We can now define a `Strong`

instance for `T`

as follows

```
instance Strong T where
smap =
Closure (\(abs,f) ->
let abs' = freshenT abs (supp f) in
fmap (ev f) abs')
-- Normal monad operations
join :: Monad m => m (m a) -> m a
join m = m >>= id
kleisli :: Monad m => (x -> m y) -> m x -> m y
kleisli f x = x >>= f
-- Strong monad operations
skleisli :: (Nom x, Nom y) => Fs x (T y) -> Fs (T x) (T y)
skleisli f = lift join `o` smap f
sextend :: (Nom a, Nom x, Nom y) => ((a,x) -> T y) -> (a, T x) -> T y
sextend f = kleisli f . str
sbind :: (Nom a, Nom x, Nom y) => (a, T x) -> ((a,x) -> T y) -> T y
sbind (a,x) f = str (a,x) >>= f
```

You can find the full source of the `Nom`

implementation here.

# Demo

Let’s test our framework. Recall the definition of \(\nu = \{a\}a \in T\mathbb A\), i.e.

```
new :: T A
new = res [a] a
```

And consider the following name-generating program

```
-- Naive do-notation won't work, the strength is hidden everywhere
demo :: T (A,A)
demo = do
x <- new
y <- new
return (x, y)
```

Because `do`

-notation uses the default-strength of Haskell, no renaming takes place, and we obtain the incorrect result \(\{a\}(a,a)\). We want to use our renaming strength.
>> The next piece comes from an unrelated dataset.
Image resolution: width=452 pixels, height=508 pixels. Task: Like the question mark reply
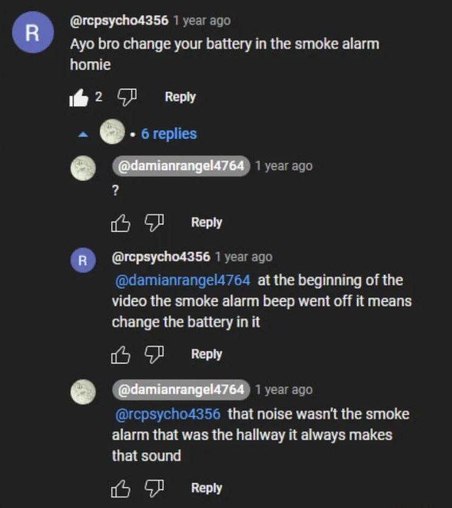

But Haskell has no builtin support for custom strong monads, so we need to desugar everything. The program above desugars to

```
demo =
new >>= (\x ->
new >>= (\y ->
return (x,y)))
```

Now we can use `sbind`

everywhere instead of `>>=`

, the explicit bind-with-context of strong monads.

```
correct_demo :: T (A,A)
correct_demo =
((),new) `sbind` (\((),x) -> -- nothing in context
(x ,new) `sbind` (\( x,y) -> -- `x` in context
return (x,y)))
```

We obtain the correct output \(\{a,b\}(a,b)\).